BRIDGE OVER TROUBLED WATERS By Peter Kellman

BRIDGE OVER TROUBLED WATERS

By Peter Kellman

It got to the point where the Clamshell had the political power to force the state of New Hampshire to force Public Service to allow the Clamshell to use three acres on the nuclear plant construction site for a two-day demonstration. Diane Garand walked down and got a building permit from the town of Seabrook for a stage, a windmill, a dome and a bridge. She wanted it done legally.

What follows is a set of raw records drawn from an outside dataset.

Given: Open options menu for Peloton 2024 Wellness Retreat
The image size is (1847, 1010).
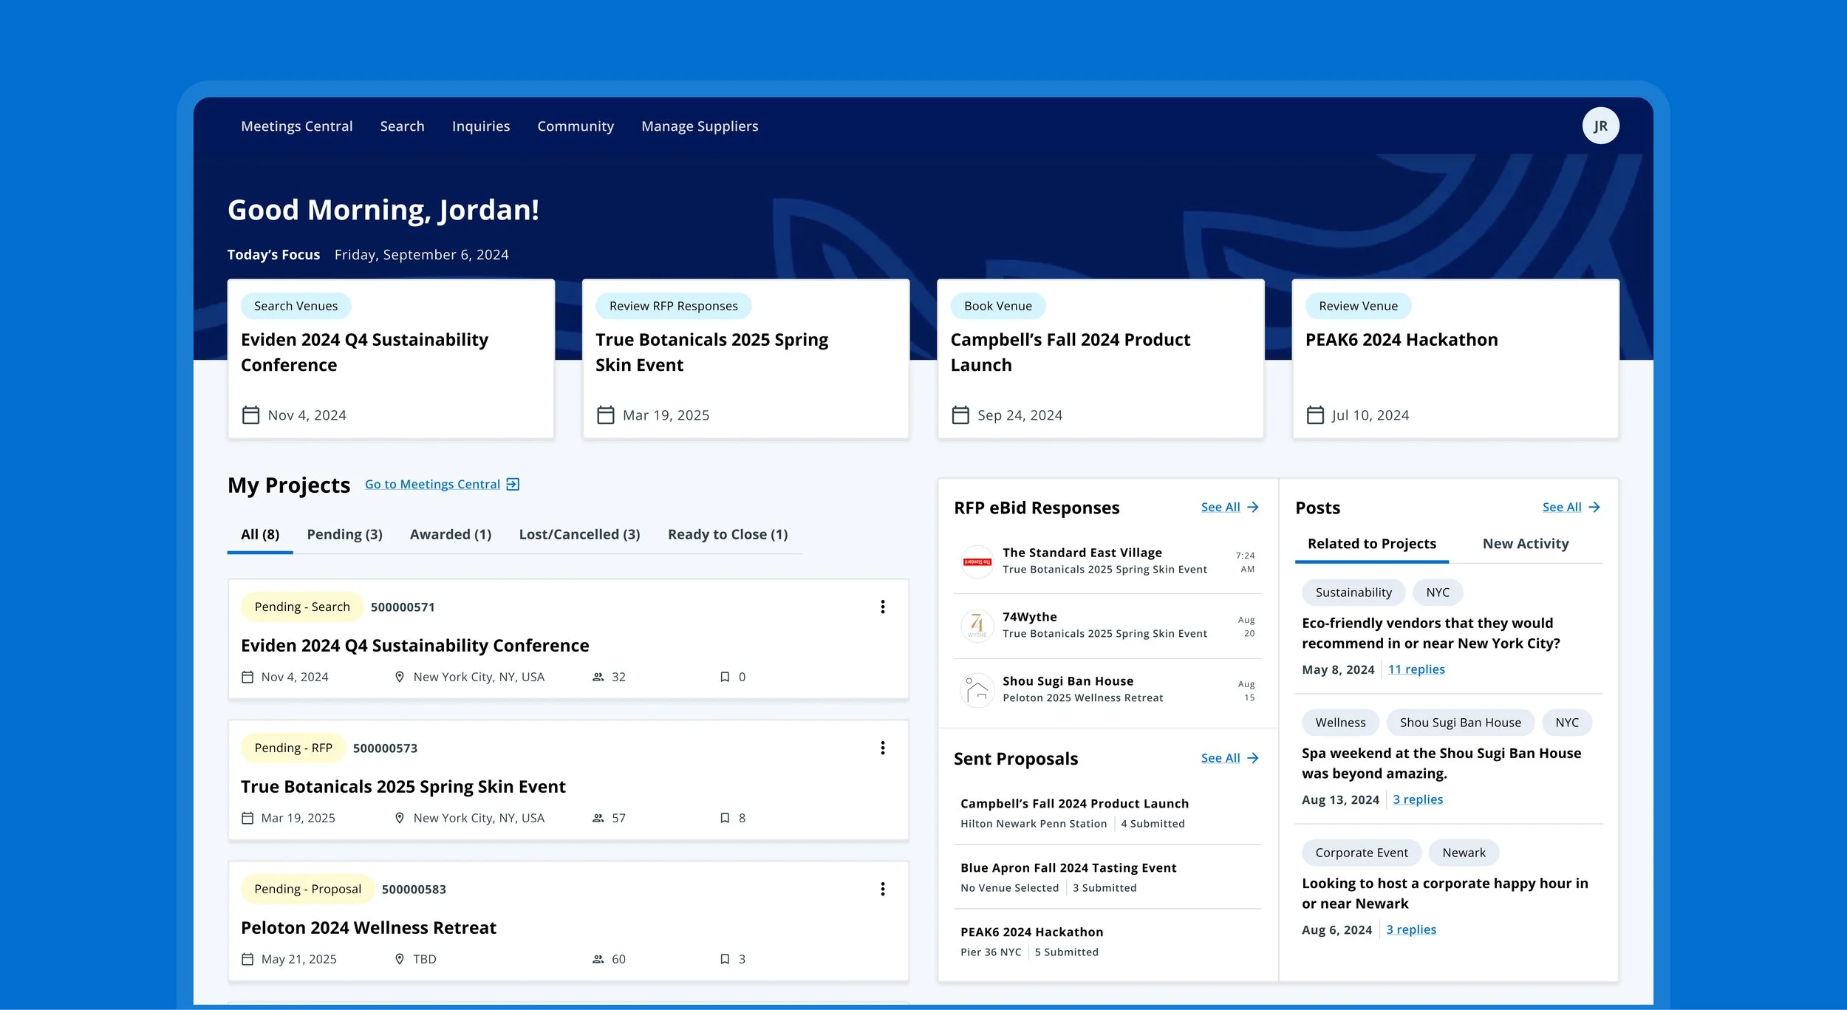Looking at the screenshot, I should tap(882, 889).
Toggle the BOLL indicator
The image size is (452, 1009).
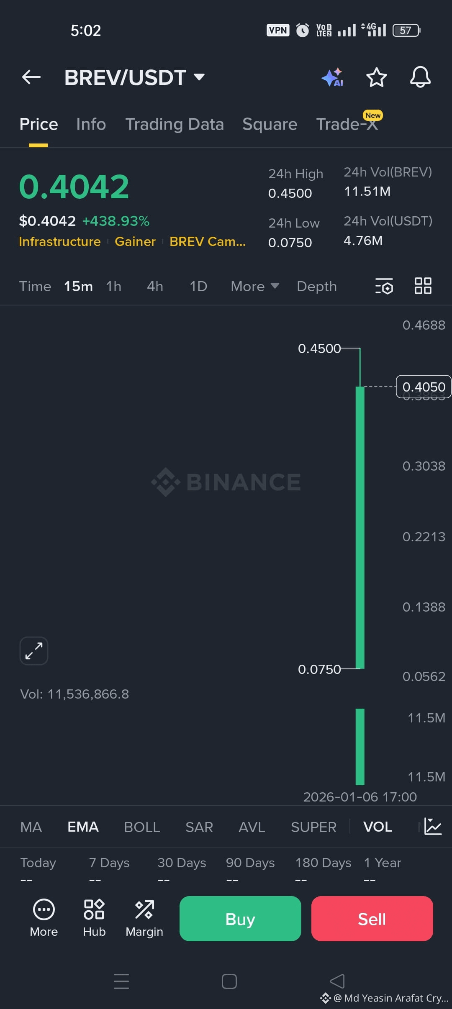point(142,827)
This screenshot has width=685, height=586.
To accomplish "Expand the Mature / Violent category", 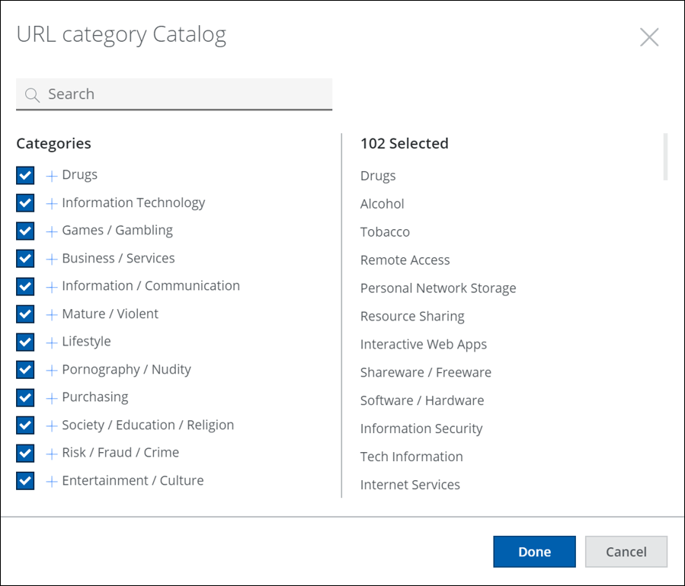I will point(52,314).
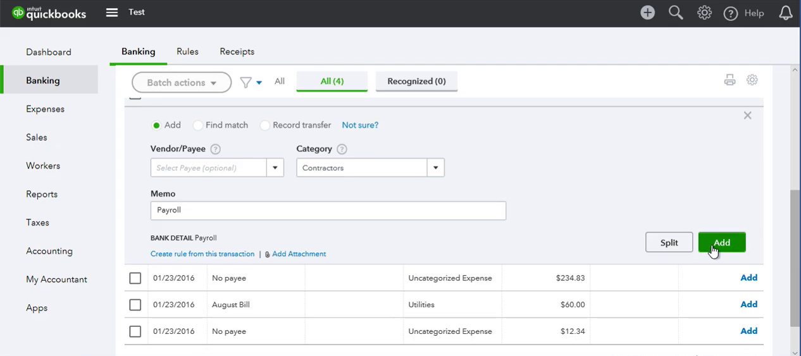Click the plus Create icon
Screen dimensions: 801x356
(647, 13)

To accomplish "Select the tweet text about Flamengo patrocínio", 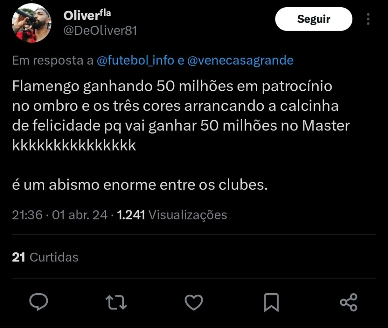I will 181,116.
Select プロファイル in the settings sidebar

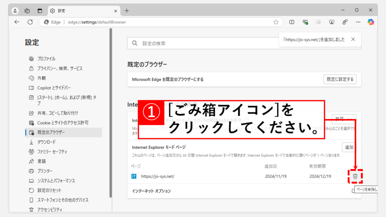point(46,59)
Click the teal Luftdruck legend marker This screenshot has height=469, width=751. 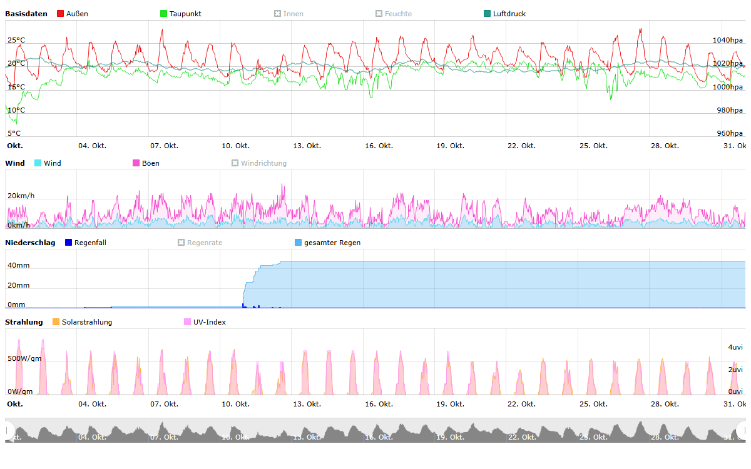[488, 14]
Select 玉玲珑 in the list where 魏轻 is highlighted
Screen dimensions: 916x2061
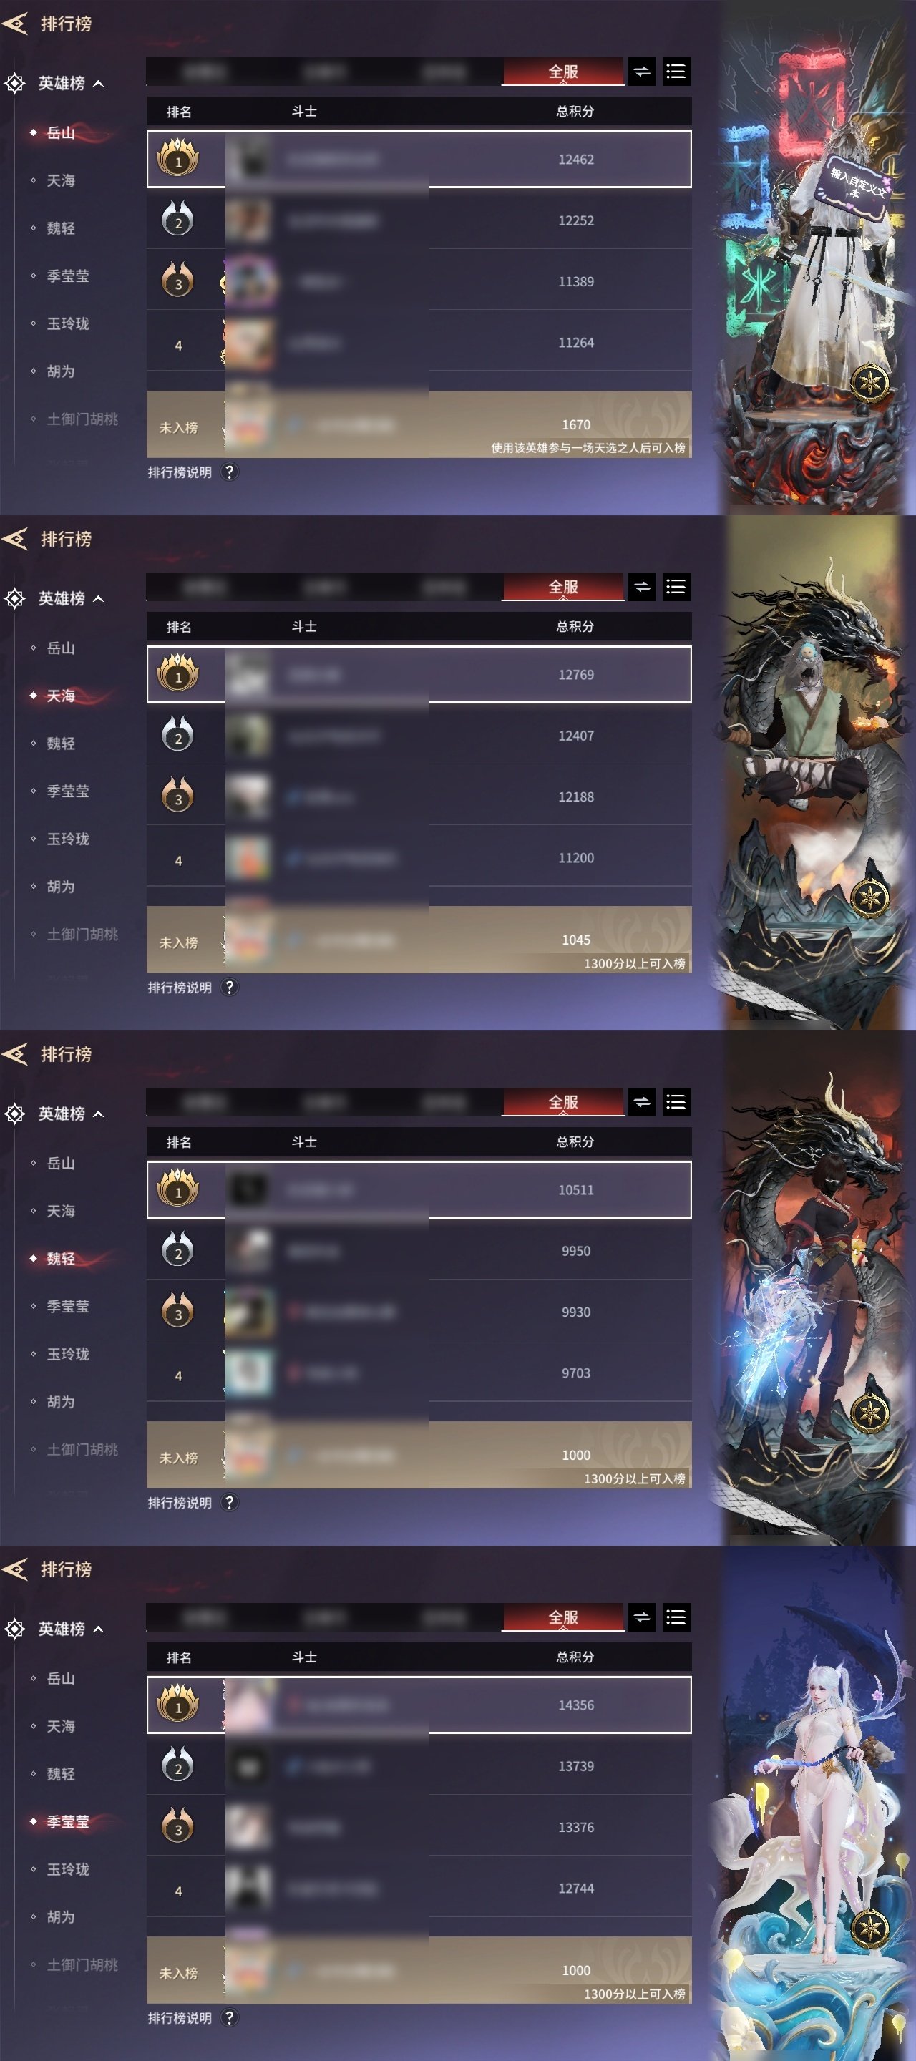coord(68,1354)
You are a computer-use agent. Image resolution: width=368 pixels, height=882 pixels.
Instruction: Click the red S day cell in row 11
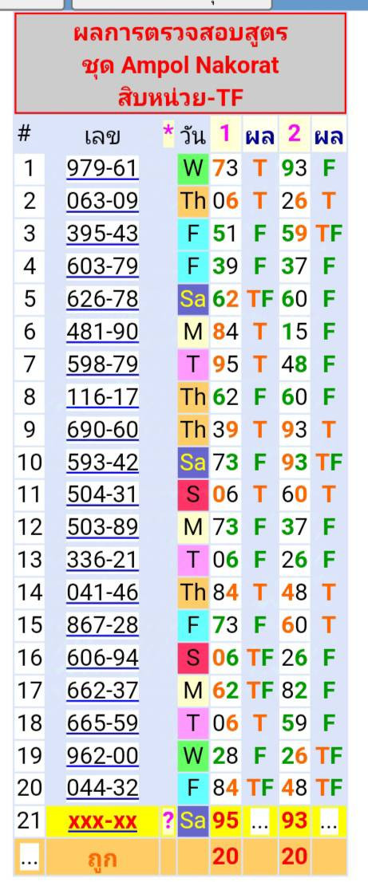193,494
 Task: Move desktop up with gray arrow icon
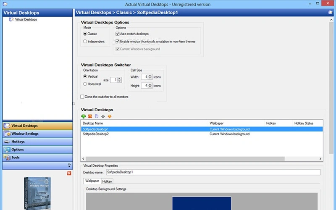coord(103,116)
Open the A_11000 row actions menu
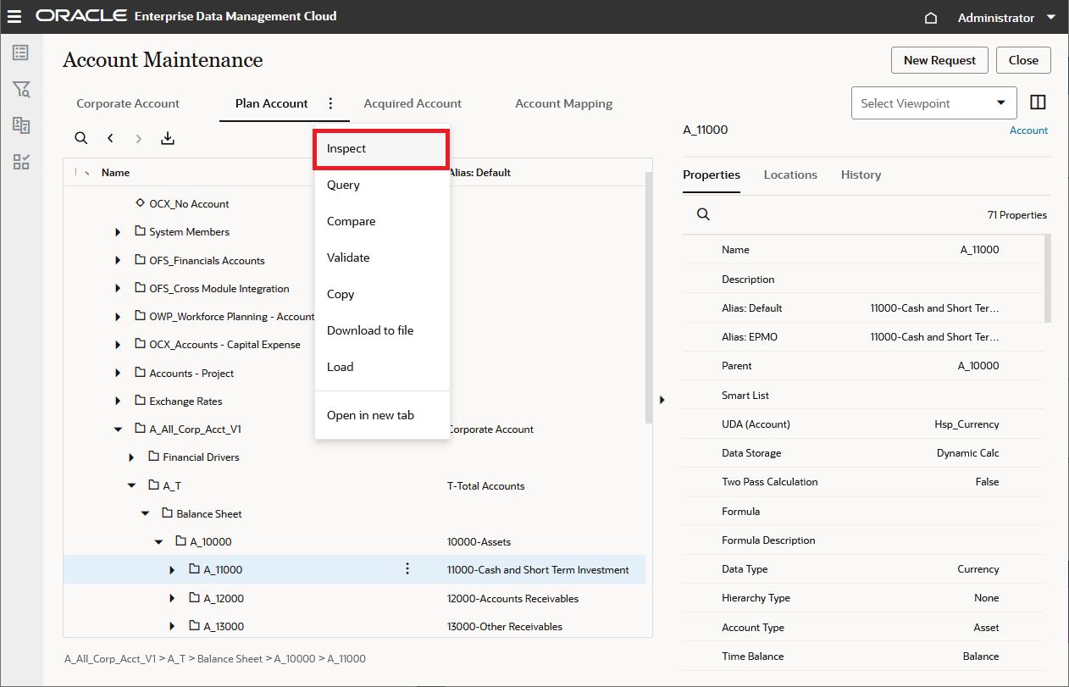This screenshot has width=1069, height=687. point(407,569)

Part of the Clam’s deal with the state was that we could get on the property early for the construction and set up, but we couldn’t come through the main gate where the demonstrators would march in. The Seabrook town dump abutted Public Service property with a drainage ditch in between. Diane got permission for our set-up crews to go in through the dump. So we pre-fabbed a bridge, the Bridge Over Troubled Waters, that went from the dump to the demonstration site for the set-up crews to cross over onto the site.

After the demonstration, we had a ceremony at the Bridge over Troubled Waters and we donated the bridge to the town of Seabrook. The selectman who received it made a speech in which Seabrook accepted the bridge. He said that it was the first time in his memory that anything had been donated to the town of Seabrook.